By application of both hydrophobic and salt-mediated hydrophobic chromatography the third (C3) and fifth (C5) components of human serum complement were purified. Serum was initially adsorbed onto the hydrophobic resin (omega-amino hexyl agarose). This first step yields greater than 95% of the starting C3 and C5. Subsequent fractionation of the C3/C5 pool on hydroxylapatite was used to separate C5 and C3. Salt-mediated hydrophobic chromatography, and either gel filtration (C3) or calcium phosphate (C5) yielded homogeneous samples of C3 and C5 as assessed by SDS polyacrylamide gel electrophoresis.

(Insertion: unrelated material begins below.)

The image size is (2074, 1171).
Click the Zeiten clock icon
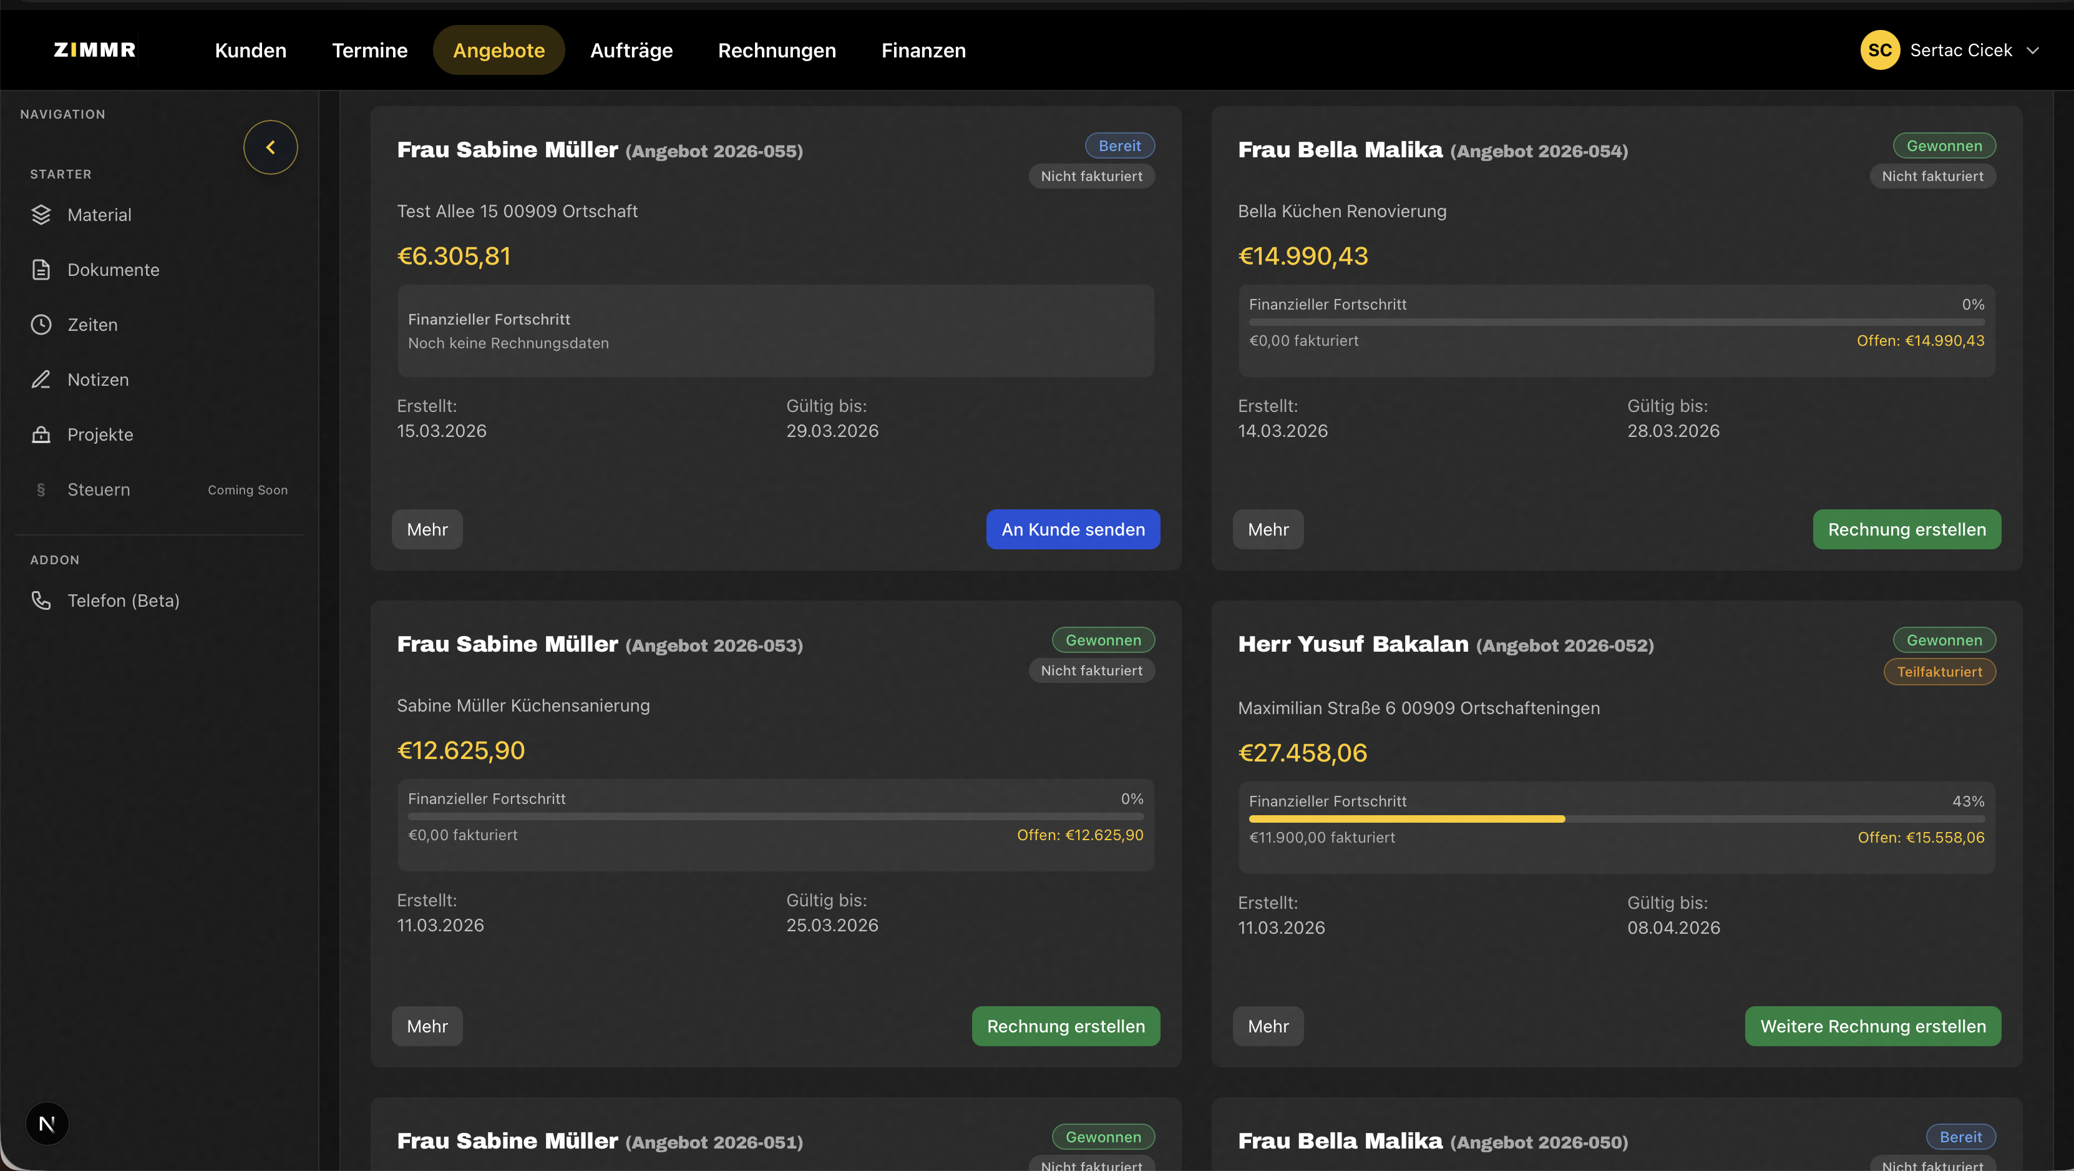[41, 325]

Quantitative radial immunodiffusion and hemolytic assays were used to measure recoveries at each step in the purification scheme. The final recovery yields of C3 were 34% of the initial C3 protein while that for C5 was 46%. Polyacrylamide gel electrophoresis of either reduced C5 or reduced C3 resulted in the identification of two polypeptide chains with molecular weights of 115,000 and 75,000 daltons. Non-reduced C3 and C5 showed migration patterns indicative of different molecular weights (possibly due to the carbohydrate content of C5). The molecular weight of both C3 and C5 was shown to be approximately 200,000 daltons by gel filtration. Trypsinization of pure C5 was shown to produce extremely potent biologically active material as assessed by the ability to cause enzyme release from neutrophils. This procedure allows for the rapid isolation of pure and hemolytically active C3 and C5 from human serum.